Kritik Puisi tentang para Ulama dengan judul "Ulama Abiyasa Tak Pernah Minta Jatah"
Untuk kali ini kita akan membicarakan tentang sebuah puisi yang ditulis oleh M. Shoim Anwar. Puisi tersebut memakai judul “Ulama Abiyasa Tak Pernah Minta Jatah” dalam puisi tersebut kita akan mengupas sedikit kritik tentang bentuk puisi dengan baik dan tidak lupa menyangkutpautkan dengan kehidupan saat ini. Sebelum mengupas tuntas makna dalam setiap bait puisi tersebut, puisi ini terdiri dari tiga bait yang membahas tentang sebuah ulama yang tidak pernah meminta jatah. Agar tidak membuat penasaran, yuk langsung kita kupas setiap baitnya.
Bait pertama:
Ulama
Abiyasa adalah guru yang mulia
Panutan
para kawula dari awal kisah
Ia
adalah cagak yang tegak
Tak
pernah silau oleh gebyar dunia
Tak
pernah ngiler oleh umpan penguasa
Tak
pernah ngesot ke istana untuk meminta jatah
Tak
pernah getar oleh gertak sejuta tombak
Tak
pernah terpana oleh singgasana raja-raja
Dapat diartikan bahwa
bait pertama sering kali dihubungkan dengan berbagai hal, dalam bait pertama ini menceritakan bahwa seseorang
ulama memiliki sifat yang berpegang teguh
pada prinsipnya dan memiliki idealisme. Seorang ulama yang tidak pernah silau
dengan kehidupan dalam duina ini. Tidak pernah menyentuh umpan dari penguasa, tidak pernah meminta
sedikitpun pada penguasa dunia.

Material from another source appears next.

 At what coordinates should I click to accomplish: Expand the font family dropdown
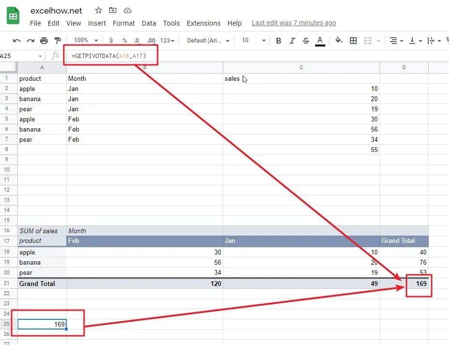pos(208,41)
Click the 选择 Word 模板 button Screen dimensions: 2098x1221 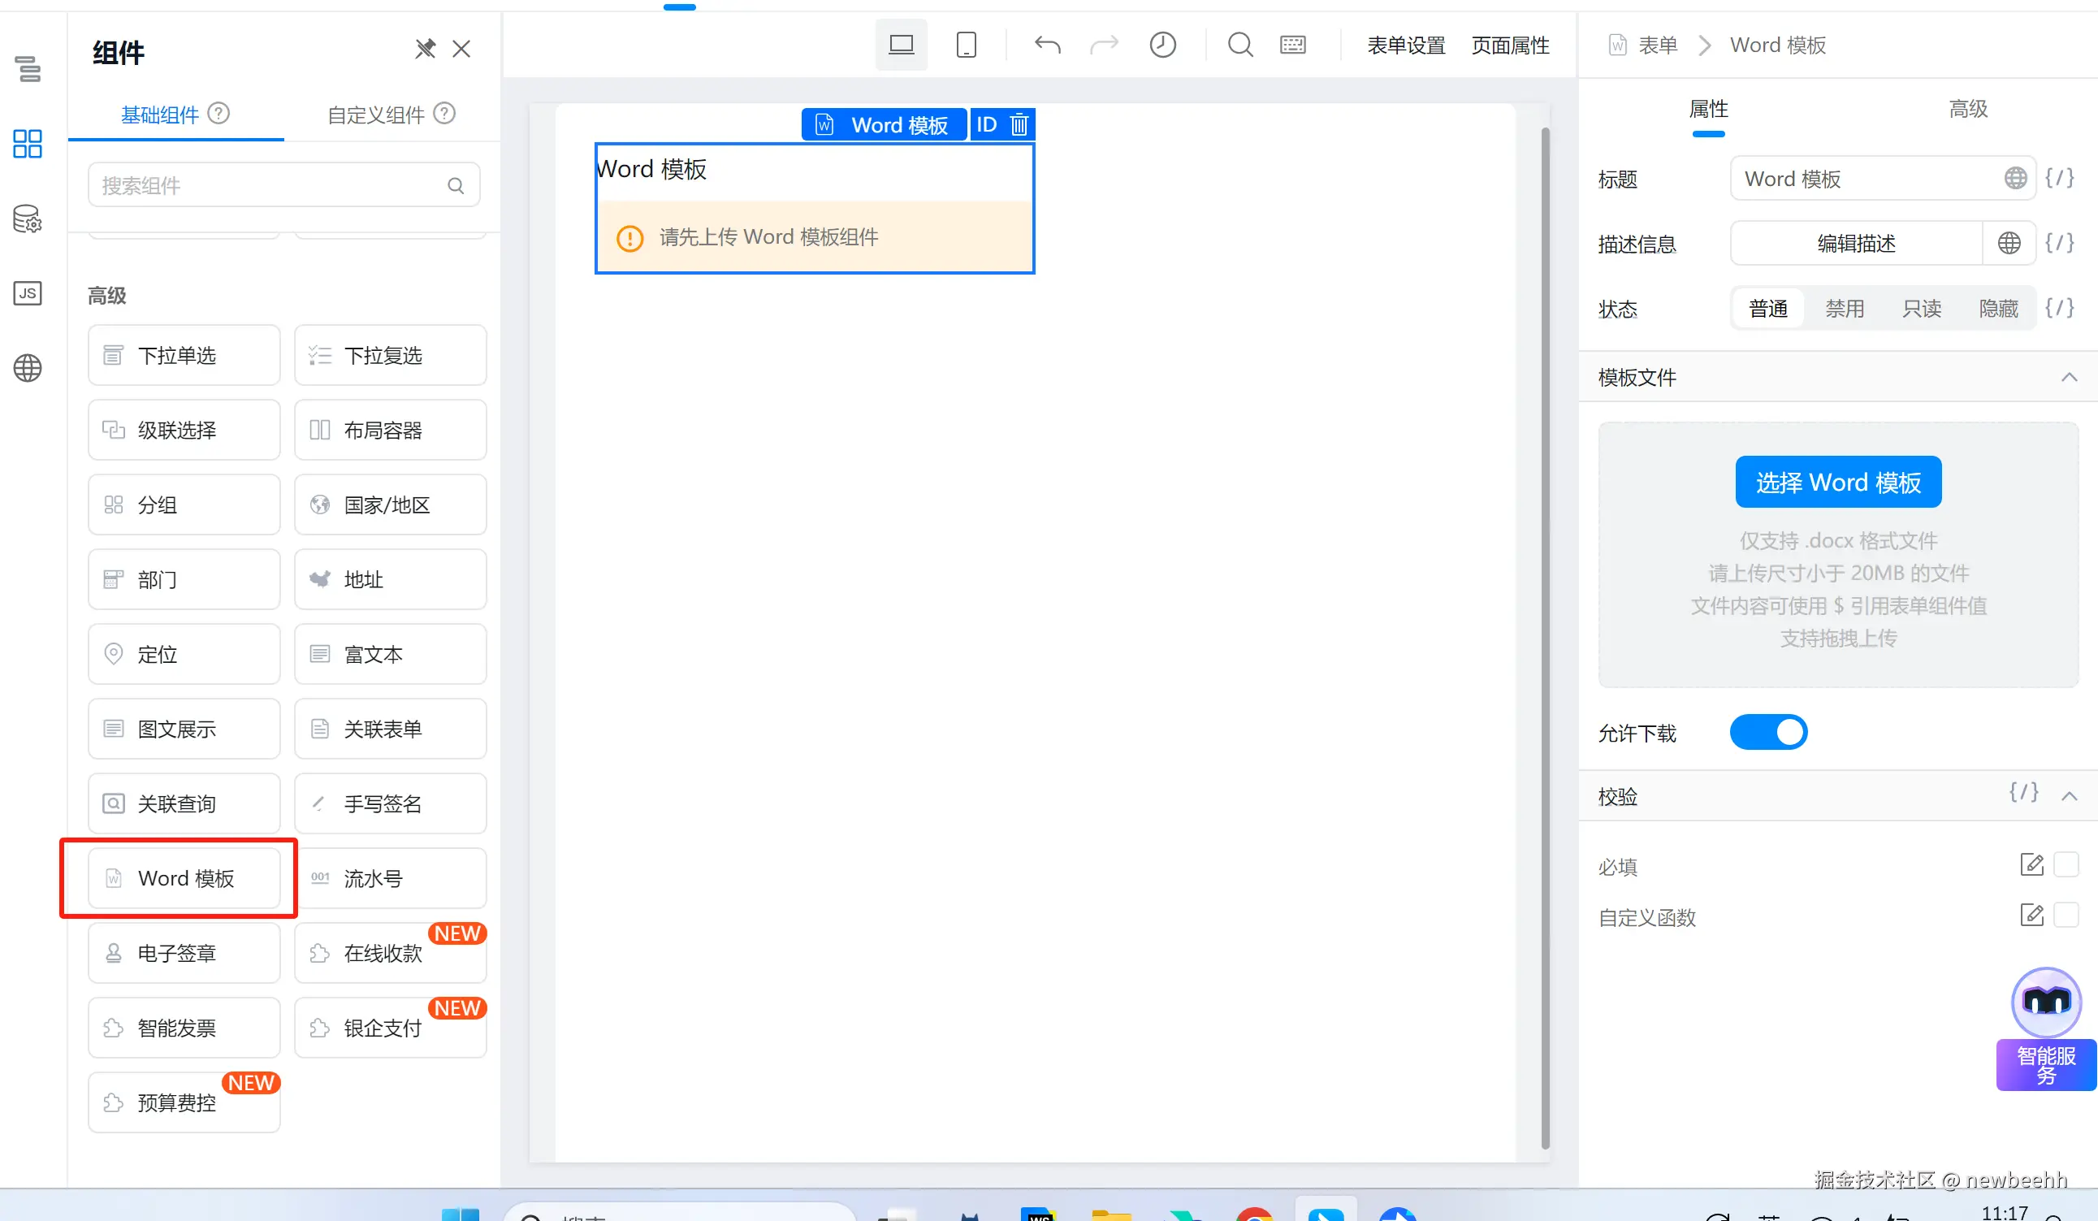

Ulama tersebut tetap berpegang teguh meskipun
diancam dengan senjata dan bertanggung jawab yang sudah diperoleh.
Bait kedua:
Ulama
abiyasa menrengkuh teguh hati dan lidah
Marwah
digenggam hingga ke dada
Tuturrnya
indah menyemaikan aroma bunga
Senyumnya
merasuk hingga ke sukma
Langkahnya
menjadi panutan bijaksana
Kehormatan
ditegakkan tanoa sebiji senjata
Berdasarkan bait kedua di atas , menceritakan tentang
sikap seorang ulama yang bernama Abiyasa. Beliau memiliki sikap yang teguh dalam hati dan
ucapannya. Beliau bertutur kata lemah lembut dan sehingga banyak orang yang menyukai dan
mengikuti langkahnya dalam sebuah dakwa. Beliau juga menunjukkan dakwanya tanpa
menyangkutpautkan dengan kekerasan dan selalu menentramkan hati.
Bait ketiga:
Ulama
Abiyasa bertitah
Para
raja dan penguasa bertekuk hormat padanya
Tak
ada yang berani datang minta dukungan jadi penguasa
Menjadikannya
sebagai pengumpul suara
Atau
didudukkan di kursi untuk dipajang di
depan massa
Diberi
pakaian dan penutup kepala berharga murah
Agar
tampak sebagai barisan ulama
Ulama
Abiyasa tak membutuhkan itu semua
Datanglah
jika ingin menghaturkan sembah
Semua
diterima dengan senyum mempesona
Jangan
minta diplintirkan ayat-ayat asal kena
Sebab
ia kurus apa adanya
Mintalah
arah dan jalan sebagai amanah
Bukan
untuk ditembangkan sebagai bunga kata-kata
Tapi
dilaksanakan sepenuh langkah
Penghujung
Desember 2020
Pada bait ketiga ini menceritakan tentang jalan hidup seorang ulama yang memilih kehidupan sederhana dan berpegang teguh. Dengan beberapa sikap seorang ulama, beliau memiliki prinsip yang ditakuti dan disegani para raja dan penguasa. Dari sikap tegas dalam prinsipnya ini menjadikan kehidupan gemerlap dalam dunia ini tidak bisa membuatnya terpincut untuk mendapatkan kekuasaan dalam pemerintahan. Beliau lebih suka kehidupan yang sederhana dibandingkan dengan memakai pakaian yang mewah.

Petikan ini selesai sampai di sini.